Until November 5th. Once Donald Trump won the election, a lot of people suddenly decided they should hang out on a network that didn’t promote the posts of the president-elect’s billionaire friend and other gloating triumphalists. Those people discovered there was an alternative: a two-year-old open source service, literally derived from Twitter, called blue sky. In just over a week, their number skyrocketed from 14 million to 20 million and was growing at a rate of one million a day.

Bluesky immediately became the most attractive landing site for the X-patriates. Even more than Meta’s Threads, which, because it relies on Instagram rolls, has 275 million users and claims to have acquired 15 million of them this month alone. However, one problem with Threads is that it consciously downplayed politics and real-time events, two pillars of short-form social networks. Additionally, in keeping with Meta’s feeding philosophy, Threads uses an algorithm that rewards clickbaity posts. At least that’s my experience: my own feed is strangely full of posts about strange personal encounters that entice me to click on the follows and make me feel like I’ve wasted my time. My solution is to spend less time on Threads.

With Bluesky, however, I was able to move forward quite quickly. (I joined early but remained inactive.) My feed is happily dominated by select people or groups I choose to follow. I often find them in user-generated “starter packs” that help X refugees grow their followers, now that they are rebuilding from the ground up. Bluesky also gives users superpowers to block trolls and bad actors. But my experience has been so pleasant that I haven’t had to block a single one.

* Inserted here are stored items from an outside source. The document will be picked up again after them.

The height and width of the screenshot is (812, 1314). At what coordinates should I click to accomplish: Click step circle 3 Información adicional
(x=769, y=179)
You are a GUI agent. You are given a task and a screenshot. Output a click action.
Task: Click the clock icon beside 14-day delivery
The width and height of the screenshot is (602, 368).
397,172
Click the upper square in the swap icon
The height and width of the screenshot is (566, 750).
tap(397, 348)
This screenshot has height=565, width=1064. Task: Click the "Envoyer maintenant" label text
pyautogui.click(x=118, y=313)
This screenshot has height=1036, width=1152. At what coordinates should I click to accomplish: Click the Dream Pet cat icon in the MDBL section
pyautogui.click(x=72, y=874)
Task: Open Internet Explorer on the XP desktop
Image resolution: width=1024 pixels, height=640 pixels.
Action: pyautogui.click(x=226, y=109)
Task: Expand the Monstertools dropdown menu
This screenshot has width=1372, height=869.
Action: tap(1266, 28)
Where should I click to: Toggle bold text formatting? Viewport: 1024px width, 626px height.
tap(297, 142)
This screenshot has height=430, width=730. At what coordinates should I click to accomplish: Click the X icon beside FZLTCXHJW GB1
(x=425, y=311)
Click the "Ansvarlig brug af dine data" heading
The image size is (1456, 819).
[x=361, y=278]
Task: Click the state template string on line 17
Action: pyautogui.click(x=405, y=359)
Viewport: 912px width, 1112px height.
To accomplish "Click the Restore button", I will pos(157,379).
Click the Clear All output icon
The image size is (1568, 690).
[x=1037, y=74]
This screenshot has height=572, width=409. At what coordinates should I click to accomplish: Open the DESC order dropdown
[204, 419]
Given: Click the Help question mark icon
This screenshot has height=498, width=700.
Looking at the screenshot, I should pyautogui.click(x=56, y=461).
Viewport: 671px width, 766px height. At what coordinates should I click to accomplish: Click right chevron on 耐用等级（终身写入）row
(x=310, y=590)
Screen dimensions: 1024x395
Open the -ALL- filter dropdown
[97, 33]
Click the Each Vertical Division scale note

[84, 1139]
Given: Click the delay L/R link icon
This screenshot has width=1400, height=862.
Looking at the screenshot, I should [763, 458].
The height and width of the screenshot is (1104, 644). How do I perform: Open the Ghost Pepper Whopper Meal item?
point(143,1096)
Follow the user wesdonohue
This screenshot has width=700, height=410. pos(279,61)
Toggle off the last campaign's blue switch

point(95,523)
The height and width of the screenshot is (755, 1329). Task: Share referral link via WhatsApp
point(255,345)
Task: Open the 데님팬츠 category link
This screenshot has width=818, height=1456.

When I spoke to Bluesky CEO Jay Graber this week, she was pleased with the new users. “It’s been a wild week,” he says. But he noted that this increase was one of several that have occurred in recent months. Bluesky, he says, is in this for the long haul. The idea is not to recreate classic Twitter, he says, but to remodel social networks according to the principle of openness and user control. Remember the cool way the Internet worked before those hairy companies became proprietary and evil? That’s Bluesky’s vision, a digital version of the hippie dream. Graber’s word cloud is full of things like radical transparency, and he gushes about AT protocolthe open source framework on which Bluesky is based. Without going into details on this, the bottom line is that by opening everything up, communities, rather than corporate control freaks, can shape Bluesky to enable delightful personalized experiences.

Take content moderation. To purge the service of illegalities and harassers, Bluesky has hired contractors to help the barely 20 people currently employed. But most food surveillance is expected to be crowdsourced: Because of Bluesky’s open design, committed outsiders can build systems to implement their own standards. Once this system flourishes, users will be able to choose the regimen that suits their comfort level.